La mossa: Cloud Run come runtime per agenti
A I/O 2026 Google ha riposizionato Cloud Run da servizio container serverless generico a runtime di prima classe per agenti AI. La novità non è un singolo annuncio ma una serie coordinata che ridefinisce la value proposition del servizio.
Server MCP gestiti in General Availability
Il primo pezzo: Cloud Run ora ospita server Model Context Protocol gestiti in GA. Per chi non segue il protocollo, MCP è lo standard aperto — proposto inizialmente da Anthropic, adottato di fatto da OpenAI, Google e altri — che permette a un agente di scoprire e chiamare strumenti esterni in modo uniforme.
In GA significa due cose pratiche: pricing chiaro e SLA contrattuale.
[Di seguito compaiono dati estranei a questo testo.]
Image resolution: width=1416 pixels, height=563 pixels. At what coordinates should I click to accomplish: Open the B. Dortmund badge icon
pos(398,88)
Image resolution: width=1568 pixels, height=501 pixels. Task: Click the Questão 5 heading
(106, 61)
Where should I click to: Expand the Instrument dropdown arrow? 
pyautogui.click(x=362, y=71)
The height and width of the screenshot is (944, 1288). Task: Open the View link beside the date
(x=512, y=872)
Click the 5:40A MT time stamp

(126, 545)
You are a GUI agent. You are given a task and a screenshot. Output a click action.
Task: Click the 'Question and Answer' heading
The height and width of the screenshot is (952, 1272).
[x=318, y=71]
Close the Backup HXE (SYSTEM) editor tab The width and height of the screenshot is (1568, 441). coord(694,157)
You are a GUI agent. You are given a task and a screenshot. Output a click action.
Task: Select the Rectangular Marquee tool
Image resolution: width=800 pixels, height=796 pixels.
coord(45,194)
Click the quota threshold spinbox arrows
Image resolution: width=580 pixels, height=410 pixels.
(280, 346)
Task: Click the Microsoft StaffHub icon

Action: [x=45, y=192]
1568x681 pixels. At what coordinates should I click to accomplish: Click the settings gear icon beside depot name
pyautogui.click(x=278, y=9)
Sviluppatori e agenti possono fare deploy di un server MCP con un comando, esporlo come endpoint scalabile e usarlo come fonte di tool dentro Antigravity, ADK, Agent Platform o qualunque client compliant.
NVIDIA RTX PRO 6000 Blackwell, scale-to-zero incluso
Il secondo pezzo è infrastrutturale: Cloud Run aggiunge in GA il supporto alle GPU NVIDIA RTX PRO 6000 Blackwell. Tradotto: si possono servire modelli da 70 miliardi di parametri e oltre senza gestire VM, senza orchestrazione manuale, e — questo è il punto — con scaling a zero quando non c'è traffico.
È il pezzo che fa la differenza per chi self-hosta open weights — Gemma 4, Llama, modelli specializzati — invece di pagare per API. Finora self-hosting di modelli grandi voleva dire bolletta GPU che gira anche quando nessuno chiama. Lo scale-to-zero su Blackwell cambia l'economia.
Sandbox effimeri integrati
Il terzo pezzo è di sicurezza. Cloud Run integra un tool di sandbox effimero che permette a un agente di spawnare un ambiente di esecuzione isolato dal proprio codice. L'agente riceve un Linux box pulito, esegue lo step rischioso — un comando shell, un eval di codice non fidato, un browse — e il sandbox viene buttato a fine task.
Il pattern è lo stesso che usa Antigravity dietro le quinte e che Google ora espone come primitiva infrastrutturale riusabile. È la risposta corretta a una classe di problemi reali: gli agenti che eseguono codice arbitrario hanno una superficie d'attacco enorme, e mettere ogni esecuzione in un container effimero è la pratica giusta.
Cosa significa per chi costruisce
Messi insieme — MCP gestito, GPU Blackwell scale-to-zero, sandbox integrati — i tre pezzi disegnano una piattaforma agent-native. Non bisogna più mettere insieme da soli orchestrazione GPU, hosting MCP e sandboxing: è tutto su Cloud Run con un modello di costo coerente.
Il trade-off è quello di sempre: meno friction di integrazione, più dipendenza da Google Cloud. Per startup che devono andare veloci in production, il vantaggio supera il costo di lock-in. Per chi sta costruendo qualcosa che dovrà restare neutrale rispetto al cloud, il warning resta valido.